The President-elect, meanwhile, finds herself in the weirdly disconnected environment of a “safe house” estate in some remote location where the matron of the house apparently likes to watch far right-wing TV commentators. Keane has been told she has to wait for a TV set, yet when she walks upstairs she finds an Alex Jones type bellowing invective against her, against “global treaties and cooperation” and against refugees. The fact that these things are in the real-life ether today is another example of “Homeland’s” particular genius.

Other highlights of “Casus Belli”:

  • The image of Franny watching non-stop news coverage of the aftermath of the terror attack. Fear is burned into her consciousness, like most post 9/11 kids.
  • Franny’s observation about her mother being in the eye of a media frenzy was sharper than anything dished out by President Trump last week: “Why are all those people mad at her?”
  • After the trauma in the bathroom, once again Franny is handed to another couple for safe keeping. There was something ominous in Carrie’s wave as nanny Laticia and her husband (boyfriend?) drive away.
  • Dar Adal’s grudging respect for the depth of Saul Berenson’s commitment when he’s informed that the trip to his sister’s house in the West Bank was a ruse to have a meeting with their Iranian operative Majid Javadi. Unlike Dar, Saul is completely upfront with him about everything, including his suspicion that Mossad coached the Iranian agent Nafisi before Saul’s interrogation. “The whole thing was a charade?” Dar asks. “Awaiting confirmation,” Saul replies. But we’re left wondering if Dar may have been in on the charade at Saul’s expense.

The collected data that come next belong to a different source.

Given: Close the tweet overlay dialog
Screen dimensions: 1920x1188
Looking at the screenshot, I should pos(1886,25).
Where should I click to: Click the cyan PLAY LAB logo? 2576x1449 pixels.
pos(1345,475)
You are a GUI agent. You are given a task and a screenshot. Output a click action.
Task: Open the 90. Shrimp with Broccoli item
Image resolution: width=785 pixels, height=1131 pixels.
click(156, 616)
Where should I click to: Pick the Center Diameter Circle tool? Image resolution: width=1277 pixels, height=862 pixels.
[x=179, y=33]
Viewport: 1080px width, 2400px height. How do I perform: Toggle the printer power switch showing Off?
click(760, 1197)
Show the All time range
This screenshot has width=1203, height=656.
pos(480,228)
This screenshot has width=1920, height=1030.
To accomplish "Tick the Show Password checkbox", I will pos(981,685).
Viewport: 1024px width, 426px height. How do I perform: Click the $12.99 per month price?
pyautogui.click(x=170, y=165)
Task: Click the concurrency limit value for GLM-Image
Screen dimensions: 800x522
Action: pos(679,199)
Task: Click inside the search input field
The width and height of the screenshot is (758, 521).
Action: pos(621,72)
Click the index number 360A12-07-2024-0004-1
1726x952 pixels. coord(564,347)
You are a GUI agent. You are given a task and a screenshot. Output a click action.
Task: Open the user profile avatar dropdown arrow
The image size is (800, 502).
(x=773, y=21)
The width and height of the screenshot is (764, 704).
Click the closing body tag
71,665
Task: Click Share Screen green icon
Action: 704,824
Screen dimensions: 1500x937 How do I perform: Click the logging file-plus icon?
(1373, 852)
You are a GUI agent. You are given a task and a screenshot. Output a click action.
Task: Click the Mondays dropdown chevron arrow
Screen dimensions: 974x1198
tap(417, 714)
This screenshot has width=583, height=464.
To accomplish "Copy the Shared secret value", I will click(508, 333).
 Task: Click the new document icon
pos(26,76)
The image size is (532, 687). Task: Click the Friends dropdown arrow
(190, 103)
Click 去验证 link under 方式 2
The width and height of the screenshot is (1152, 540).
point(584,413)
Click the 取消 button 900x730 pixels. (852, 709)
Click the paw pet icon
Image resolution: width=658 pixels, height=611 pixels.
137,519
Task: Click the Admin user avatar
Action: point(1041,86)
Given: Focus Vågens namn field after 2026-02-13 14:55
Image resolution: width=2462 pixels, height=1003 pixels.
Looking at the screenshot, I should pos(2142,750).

  • “I feel like a deserter,” President-elect Keane says as she’s hustled into a helicopter. Dar Adal makes a point of telling Keane about Carrie’s involvement with Sekou. Will that shake her confidence in the reform agenda that Carrie has helped set?
  • “A huge misunderstanding” is also an apt description of the circumstances, as far as we know, around the explosion of Sekou’s delivery van. He’s not a jihadist, despite his YouTube screeds, but the victim of forces who turned him into collateral damage to add the fuel of fear to the national security industrial complex. After watching this episode, I found myself wondering about the motivations of Keane’s chief of staff, Rob Emmons. Just a hunch.